Task to carry out>
Copy each line that includes the string "will" from the material into your answer.

── Supplied material

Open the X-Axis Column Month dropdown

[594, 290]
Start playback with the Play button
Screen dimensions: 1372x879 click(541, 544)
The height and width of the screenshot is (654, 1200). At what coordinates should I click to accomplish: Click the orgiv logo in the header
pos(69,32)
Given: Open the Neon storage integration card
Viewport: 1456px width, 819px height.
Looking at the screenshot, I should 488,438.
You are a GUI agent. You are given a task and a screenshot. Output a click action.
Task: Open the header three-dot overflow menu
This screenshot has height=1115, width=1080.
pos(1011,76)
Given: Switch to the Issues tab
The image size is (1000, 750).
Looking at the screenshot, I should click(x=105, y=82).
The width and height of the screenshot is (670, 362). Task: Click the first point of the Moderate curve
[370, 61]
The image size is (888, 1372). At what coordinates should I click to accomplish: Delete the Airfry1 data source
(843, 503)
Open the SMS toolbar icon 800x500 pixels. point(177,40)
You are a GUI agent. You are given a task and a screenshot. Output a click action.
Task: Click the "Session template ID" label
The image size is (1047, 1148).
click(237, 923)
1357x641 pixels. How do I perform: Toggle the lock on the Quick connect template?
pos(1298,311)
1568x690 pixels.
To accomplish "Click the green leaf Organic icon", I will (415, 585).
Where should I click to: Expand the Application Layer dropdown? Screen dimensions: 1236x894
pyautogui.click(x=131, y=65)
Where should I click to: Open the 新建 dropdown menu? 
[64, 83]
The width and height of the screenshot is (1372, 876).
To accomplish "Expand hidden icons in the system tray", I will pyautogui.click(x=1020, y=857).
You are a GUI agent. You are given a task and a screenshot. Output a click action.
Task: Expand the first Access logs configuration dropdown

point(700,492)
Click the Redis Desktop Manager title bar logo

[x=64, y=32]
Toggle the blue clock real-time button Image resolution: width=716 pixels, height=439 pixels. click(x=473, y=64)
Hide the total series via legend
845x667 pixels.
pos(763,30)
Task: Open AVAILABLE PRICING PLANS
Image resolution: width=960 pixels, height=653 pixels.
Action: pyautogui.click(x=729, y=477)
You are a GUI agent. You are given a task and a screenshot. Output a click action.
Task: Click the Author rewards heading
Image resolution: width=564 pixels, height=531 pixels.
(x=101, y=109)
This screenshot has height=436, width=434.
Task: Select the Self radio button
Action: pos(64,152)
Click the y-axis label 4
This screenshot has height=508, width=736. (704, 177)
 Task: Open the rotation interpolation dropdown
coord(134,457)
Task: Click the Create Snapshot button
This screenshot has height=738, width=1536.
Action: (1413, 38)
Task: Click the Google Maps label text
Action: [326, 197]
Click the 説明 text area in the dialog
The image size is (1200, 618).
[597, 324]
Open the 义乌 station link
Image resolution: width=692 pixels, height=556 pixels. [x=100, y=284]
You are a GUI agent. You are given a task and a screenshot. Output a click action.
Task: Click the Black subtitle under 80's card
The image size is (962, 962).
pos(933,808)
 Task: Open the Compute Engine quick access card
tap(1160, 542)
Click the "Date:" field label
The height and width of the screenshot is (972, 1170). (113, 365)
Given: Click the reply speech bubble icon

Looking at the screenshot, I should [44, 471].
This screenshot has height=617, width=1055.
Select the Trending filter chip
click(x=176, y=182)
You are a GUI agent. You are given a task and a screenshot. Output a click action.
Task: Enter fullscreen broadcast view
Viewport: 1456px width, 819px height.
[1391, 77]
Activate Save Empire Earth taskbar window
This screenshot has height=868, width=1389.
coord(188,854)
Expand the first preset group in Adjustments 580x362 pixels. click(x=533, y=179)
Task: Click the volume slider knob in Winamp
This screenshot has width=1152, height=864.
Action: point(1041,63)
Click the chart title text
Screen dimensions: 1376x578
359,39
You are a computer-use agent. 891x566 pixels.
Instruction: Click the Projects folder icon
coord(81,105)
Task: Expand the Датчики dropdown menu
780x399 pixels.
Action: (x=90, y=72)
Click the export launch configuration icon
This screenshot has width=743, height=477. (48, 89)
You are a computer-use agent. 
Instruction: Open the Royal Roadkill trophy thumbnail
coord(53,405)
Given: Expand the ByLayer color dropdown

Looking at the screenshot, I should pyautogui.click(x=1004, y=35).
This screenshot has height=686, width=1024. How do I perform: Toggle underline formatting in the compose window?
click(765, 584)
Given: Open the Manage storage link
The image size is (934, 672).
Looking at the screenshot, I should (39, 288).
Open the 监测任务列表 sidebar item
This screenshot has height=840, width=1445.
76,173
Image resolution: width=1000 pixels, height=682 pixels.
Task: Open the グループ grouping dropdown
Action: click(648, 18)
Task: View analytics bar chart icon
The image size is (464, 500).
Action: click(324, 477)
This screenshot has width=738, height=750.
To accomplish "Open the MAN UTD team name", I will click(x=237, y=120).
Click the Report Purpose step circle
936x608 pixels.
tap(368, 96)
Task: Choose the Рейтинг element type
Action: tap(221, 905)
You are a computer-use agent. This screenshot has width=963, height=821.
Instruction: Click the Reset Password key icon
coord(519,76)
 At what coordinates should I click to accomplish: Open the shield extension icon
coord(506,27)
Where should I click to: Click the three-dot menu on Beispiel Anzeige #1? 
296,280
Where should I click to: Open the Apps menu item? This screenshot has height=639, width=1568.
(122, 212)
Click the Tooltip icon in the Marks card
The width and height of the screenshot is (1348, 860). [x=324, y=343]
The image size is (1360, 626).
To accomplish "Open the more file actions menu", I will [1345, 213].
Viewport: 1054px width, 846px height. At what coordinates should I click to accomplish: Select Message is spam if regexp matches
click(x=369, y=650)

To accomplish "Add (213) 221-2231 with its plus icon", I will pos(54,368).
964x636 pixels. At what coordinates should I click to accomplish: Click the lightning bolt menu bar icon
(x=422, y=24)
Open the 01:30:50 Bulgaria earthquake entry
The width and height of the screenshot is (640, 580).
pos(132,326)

────

Answer space>
To accomplish "Click the green leaf Organic icon", I will (415, 585).
To accomplish "Expand hidden icons in the system tray", I will pyautogui.click(x=1020, y=857).
To accomplish "Open the MAN UTD team name", I will click(x=237, y=120).
To accomplish "Open the more file actions menu", I will [1345, 213].
To accomplish "Add (213) 221-2231 with its plus icon", I will pos(54,368).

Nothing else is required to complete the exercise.